Demonstrators gather at a rally in front of the 9th Circuit Court of Appeals in San Francisco on Wednesday, Aug. 23, 2023. The court heard the city's challenge to an injunction that has blocked it from removing many street encampments. (Juliana Yamada/KQED)

The Supreme Court agreed Friday to review lower-court rulings that make it harder for cities in California and other Western states to prevent people from sleeping on the streets when there aren’t enough shelter beds available.

The justices will hear an appeal from the city of Grants Pass, in southwest Oregon, which is seeking to enforce local street-clearing ordinances. The city has the backing of California Gov. Gavin Newsom, as well as other Democratic and Republican elected officials who have struggled to deal with homelessness brought on by rising housing costs and income inequality.

It’s unclear whether the case will be argued in the spring or the fall.

The High Court’s announcement comes a day after a panel of the 9th U.S. Circuit Court of Appeals affirmed a lower-court ruling blocking anti-camping ordinances in San Francisco, where Newsom was once the mayor.

“California has invested billions to address homelessness, but rulings from the bench have tied the hands of state and local governments to address this issue,” Newsom said in a statement Friday. “The Supreme Court can now correct course and end the costly delays from lawsuits that have plagued our efforts to clear encampments and deliver services to those in need.”

A separate 9th Circuit panel ruled in the Oregon case that Grants Pass could not enforce a local ordinance that prohibits unhoused people “from using a blanket, pillow, or cardboard box for protection from the elements.” The decision applies across nine Western states, including Alaska, Arizona, California, Hawaii, Idaho, Montana, Nevada, Oregon and Washington.

More on SF Encampment Sweeps

The two rulings — along with another 9th Circuit decision from 2018 — found that punishing people for sleeping on the streets when no alternative shelter is available amounts to “cruel and unusual punishment,” in violation of the Constitution.

The 9th Circuit rulings “have contributed to the growing problem of encampments in cities across the West,” Theane Evangelis, a lawyer for Grants Pass, said in a statement. “These decisions are legally wrong and have tied the hands of local governments as they work to address the urgent homelessness crisis. The tragedy is that these decisions are actually harming the very people they purport to protect.”

But Eric Tars, legal director of the National Homelessness Law Center, which is supporting plaintiffs’ attorneys in the Grants Pass case, said that most people living on the street simply don’t have other options.

“The bottom line is, where else are people supposed to go? We do not have enough affordable housing in our community and in any community across the country,” he said. “This doesn’t say that we have to house everybody.
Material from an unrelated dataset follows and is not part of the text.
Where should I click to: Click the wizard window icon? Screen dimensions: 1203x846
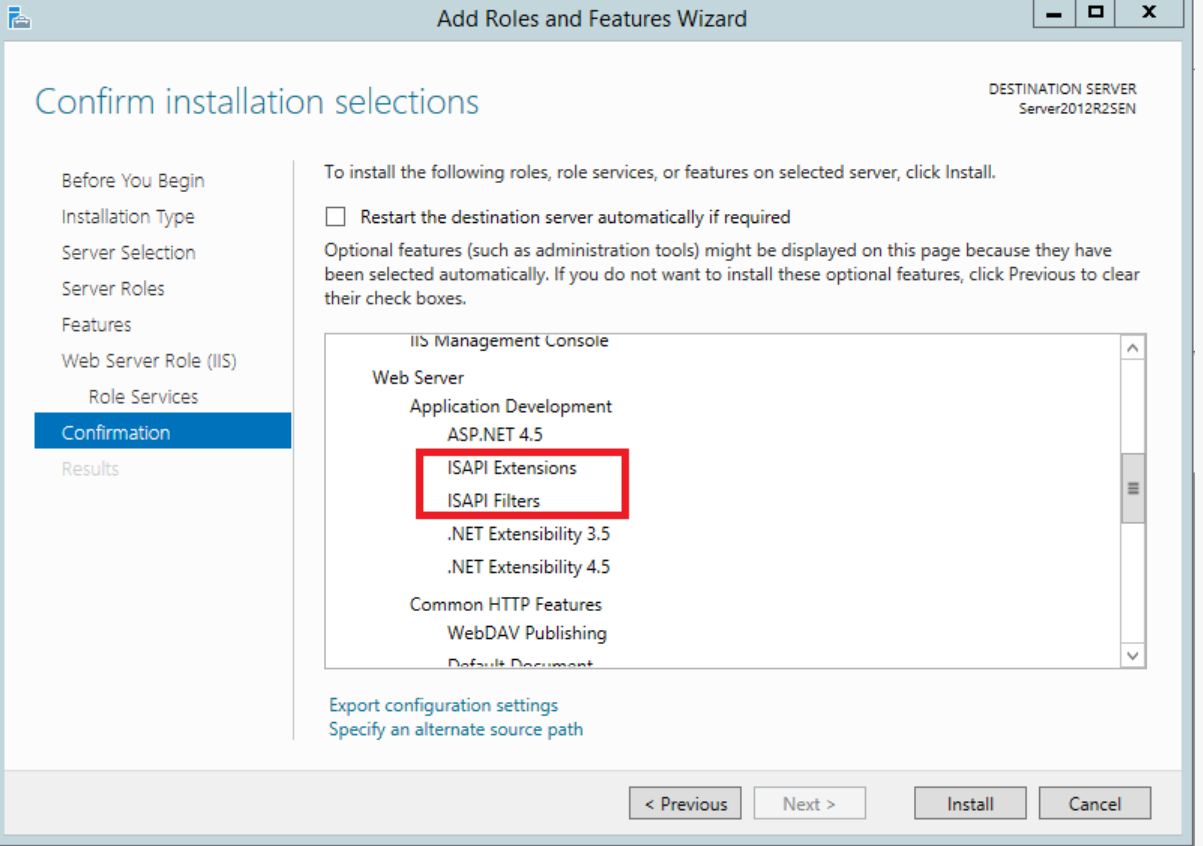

Unfortunately — I wish it did. But at a minimum … you shouldn’t be punished for not having housing.”

Elected officials urged the justices to take up the case because they say the 9th Circuit rulings complicate their efforts to clear tent encampments, which have long existed in some West Coast cities but have become more common across the U.S.

Cities from Los Angeles to New York have stepped up efforts to clear encampments, records reviewed by The Associated Press show, as public pressure has grown to address what some residents say are dangerous and unsanitary living conditions. But despite tens of millions of dollars spent in recent years, in many cities there appears to be no significant reduction in the number of tents propped up on sidewalks, in parks, and along freeway off-ramps.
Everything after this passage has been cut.